Number of combinations of a ternary sequence with restrictions. If you are given a ternary sequence (a sequence of numbers which only contain $0$, $1$, and $2$'s) which is composed of 15 numbers.  Let's say you must have $6$, $0's$, $5$, $1's$, and $4$, $2's$, then you can arrange this sequence in $\binom{15}{6}$ ways for the $0$'s, then we have $15-6=9$ places left to arrange the $1$'s.  So we can arrange the $1$'s in $\binom{9}{5}$ ways, and finally for the $2$'s we can arrange them in $\binom{4}{4}$ ways.  So in total we can have: $\binom{15}{6}\binom{9}{5}\binom{4}{4}$ ways of arranging this 15 ternary sequence.

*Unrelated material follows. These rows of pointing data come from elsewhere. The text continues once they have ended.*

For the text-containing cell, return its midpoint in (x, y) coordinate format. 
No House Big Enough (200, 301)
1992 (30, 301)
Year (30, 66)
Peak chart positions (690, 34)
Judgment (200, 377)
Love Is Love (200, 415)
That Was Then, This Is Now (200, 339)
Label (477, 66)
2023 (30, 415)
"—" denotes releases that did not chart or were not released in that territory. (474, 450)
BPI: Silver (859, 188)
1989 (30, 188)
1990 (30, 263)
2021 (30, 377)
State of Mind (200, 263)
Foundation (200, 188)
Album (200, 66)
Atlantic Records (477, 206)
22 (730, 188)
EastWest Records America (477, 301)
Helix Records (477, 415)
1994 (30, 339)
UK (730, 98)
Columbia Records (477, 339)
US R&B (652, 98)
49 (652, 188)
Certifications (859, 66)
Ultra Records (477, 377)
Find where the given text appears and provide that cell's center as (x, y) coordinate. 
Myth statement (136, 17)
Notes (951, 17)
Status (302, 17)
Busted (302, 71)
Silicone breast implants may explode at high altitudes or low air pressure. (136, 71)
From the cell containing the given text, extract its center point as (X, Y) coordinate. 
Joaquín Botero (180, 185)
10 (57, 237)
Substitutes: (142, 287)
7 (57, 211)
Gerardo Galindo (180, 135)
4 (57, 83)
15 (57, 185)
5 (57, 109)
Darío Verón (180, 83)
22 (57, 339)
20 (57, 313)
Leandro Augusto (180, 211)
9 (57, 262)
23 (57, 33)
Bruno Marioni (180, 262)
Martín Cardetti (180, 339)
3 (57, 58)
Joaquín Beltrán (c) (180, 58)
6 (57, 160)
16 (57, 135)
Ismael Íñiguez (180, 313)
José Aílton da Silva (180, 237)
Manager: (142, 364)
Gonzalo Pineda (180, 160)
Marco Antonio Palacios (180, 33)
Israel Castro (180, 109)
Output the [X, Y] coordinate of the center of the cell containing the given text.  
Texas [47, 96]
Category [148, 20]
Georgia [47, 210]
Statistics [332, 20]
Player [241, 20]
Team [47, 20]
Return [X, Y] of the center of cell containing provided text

However, what if we put a restriction on this sequence.  For example, the first $1$ must be preceded by a $0$ (ex: $2200100101011$).  Or the first $0$ precedes the first $1$ and the first $1$ precedes the first $2$ (ex: 000010201211212).  How would you go about counting the total number of ways now, with these type of restrictions?
 A: To simplify your initial thoughts on ternary arrangements, you have a multiset with three distinct elements and a number of repetitions - in your example, $\{(0,6),(1,5),(2,4)\}$ and the arrangements of the elements are simply the trinomial coefficient
$${15 \choose 6,5,4}=\frac{15!}{6!\,5!\,4!}$$
Then subsequent constraints can often be represented by breaking the possible strong into parts as @lulu mentions. However the examples you describe I would attack in step-by-step insertion method using stars-and-bars assuming that the multiset specification remains the same. 
Thus the first problem starts with $6$ zeroes and $6$ places to allocate the $1$s:
$$ 0\,\,\_\,\,0\,\,\_\,\,0\,\,\_\,\,0\,\,\_\,\,0\,\,\_\,\,0\,\,\_ $$
giving ${10 \choose 5}$ options, then ${15 \choose 4}$ further options to place the $2$s by a similar process (or by "masking" $0$s and $1$s together, same answer).
$$ {10 \choose 5}{15 \choose 4} = \frac{10!}{5!\,5!}\frac{15!}{11!\,4!} = \frac{15!}{11\cdot 5!\,5!\,4!}$$
Similarly the second problem restricts placement of the $2$s into the $1$s, then restricts placing the $1/2$ string into the $0$s.